An infinite discontinuity occurs when a function grows without bound or becomes undefined within an interval. For the integral \( \int_{-27}^{1} \frac{dx}{x^{2/3}} \), the function \( f(x) = x^{-2/3} \) is undefined at \( x = 0 \), creating an infinite discontinuity. This is because dividing by zero is not allowed, as it results in a mathematical expression that lacks meaning. It is crucial to identify these discontinuities when dealing with integrals because they affect how we can evaluate the integral.

In practical terms, infinite discontinuities can often be addressed by using limits, allowing us to redefine the problem in a way that can be solved. By splitting the integral at the point of discontinuity, \( x = 0 \), we can handle each part separately, making the problem more manageable in our calculations.

Point of Discontinuity

A point of discontinuity is where a function is not defined or not continuous. In our integral, the point \( x = 0 \) disrupts the continuity of the function \( f(x) = x^{-2/3} \) as it goes to infinity at that location. Identifying these points is crucial because they mark where the conventional rules for integration don't apply.

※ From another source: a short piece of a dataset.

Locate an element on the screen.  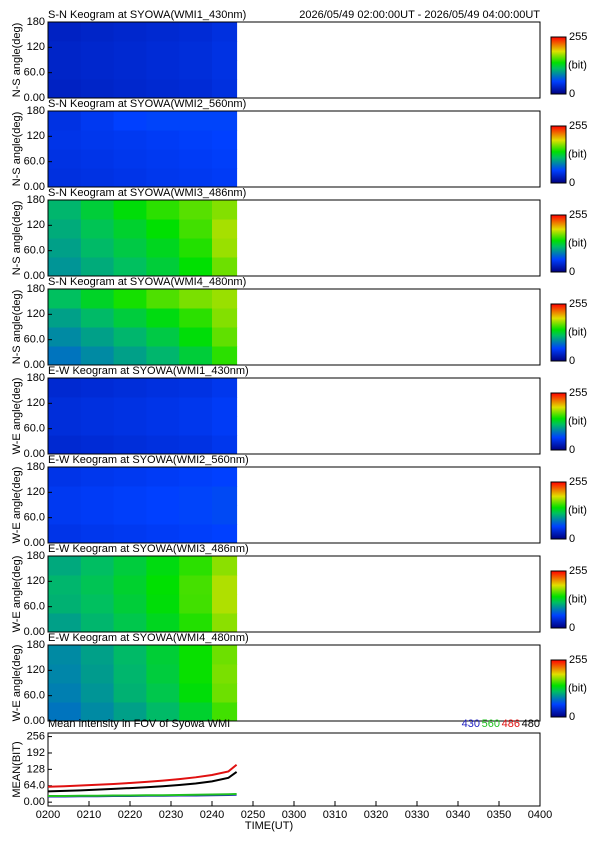
x-tick-label: 0220 is located at coordinates (130, 815).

In the integral \( \int_{-27}^{1} \frac{dx}{x^{2/3}} \), the split occurs at this point of discontinuity, dividing the integral into two smaller, more manageable parts: \( \int_{-27}^{0} \frac{dx}{x^{2/3}} \) and \( \int_{0}^{1} \frac{dx}{x^{2/3}} \). Each of these separate integrals can then be evaluated using different limits that approach the point of discontinuity from either the left or the right, ensuring we can still find the value of the whole integral.

Limits

Limits are a mathematical tool used to understand the behavior of a function as the input approaches a certain value. They are essential in dealing with improper integrals, especially when there's a point of infinite discontinuity.

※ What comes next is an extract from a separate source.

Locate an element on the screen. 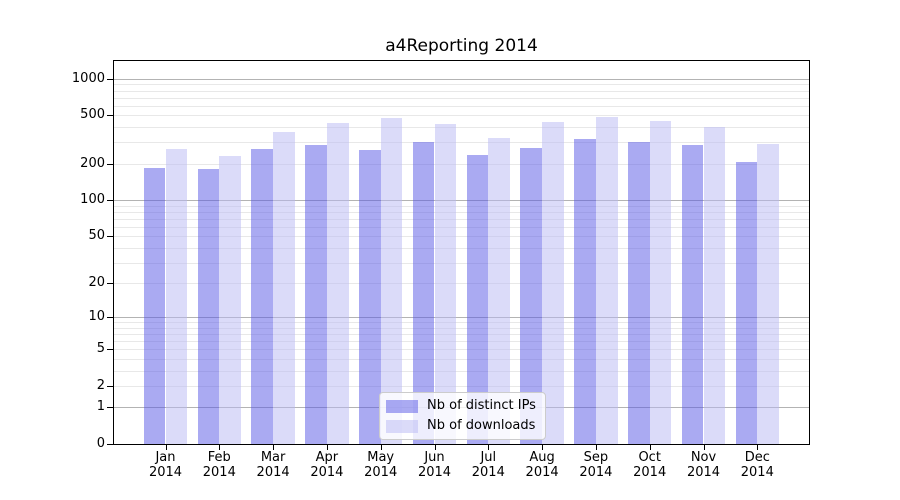  x-tick-month: Jul is located at coordinates (488, 458).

For the function \( f(x) = x^{-2/3} \) at \( x = 0 \), we can't evaluate the integral \( \int \frac{dx}{x^{2/3}} \) directly due to the discontinuity. Instead, we use limits to redefine the problem:

• For \( \int_{-27}^{0} \), we calculate \( \lim_{a\to 0^-} \int_{-27}^{a} x^{-2/3} \, dx \) to approach the discontinuity from the left.
• For \( \int_{0}^{1} \), we use \( \lim_{b\to 0^+} \int_{b}^{1} x^{-2/3} \, dx \) to approach it from the right.

This approach focuses on the values of the function near the discontinuity, allowing us to evaluate otherwise unsolvable integrals.

Power Function Integral

Understanding power function integrals is crucial for solving problems involving polynomial expressions or functions of the form \( x^n \). The power function integral formula \( \int x^n \, dx = \frac{x^{n+1}}{n+1} + C \) (where \( n eq -1 \)) is fundamental in calculus.

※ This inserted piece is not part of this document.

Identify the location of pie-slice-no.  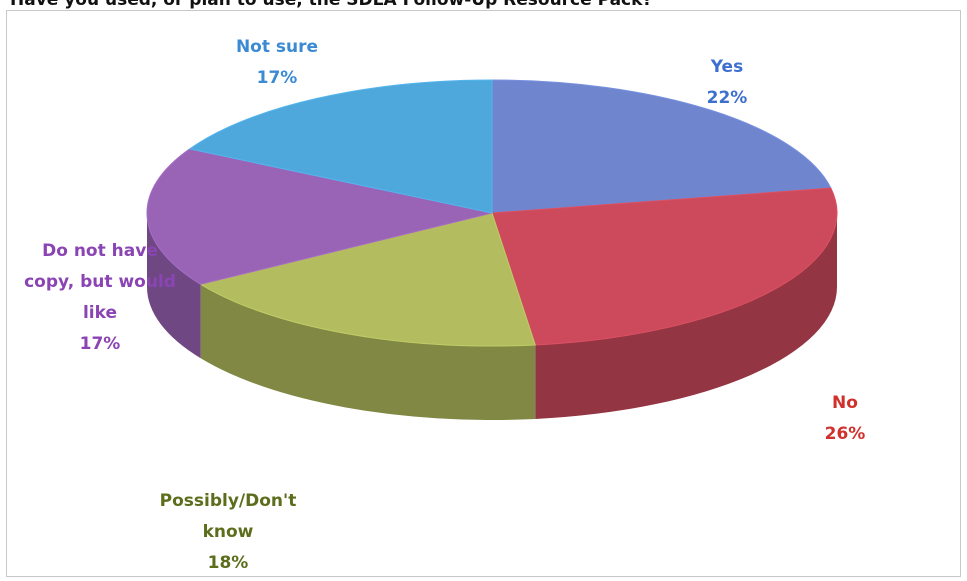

In this scenario, we are dealing with \( x^{-2/3} \). Applying the power function rule, we calculate its antiderivative: \( \frac{x^{1/3}}{1/3} = 3x^{1/3} \). This antiderivative helps us evaluate the limits on either side of the discontinuity:

• On \([-27, 0)\), we use \[ 3(a^{1/3}) - 3(-27)^{1/3} \] as \( a \to 0^- \) and find it equals 9.
• On \((0, 1]\), it's \[ 3(1) - 3(b^{1/3}) \] as \( b \to 0^+ \), resulting in 3.

By summing these results, we derive the total value of the improper integral, which is 12. This process shows how powerful and systematic calculus techniques are in addressing otherwise complex integrals.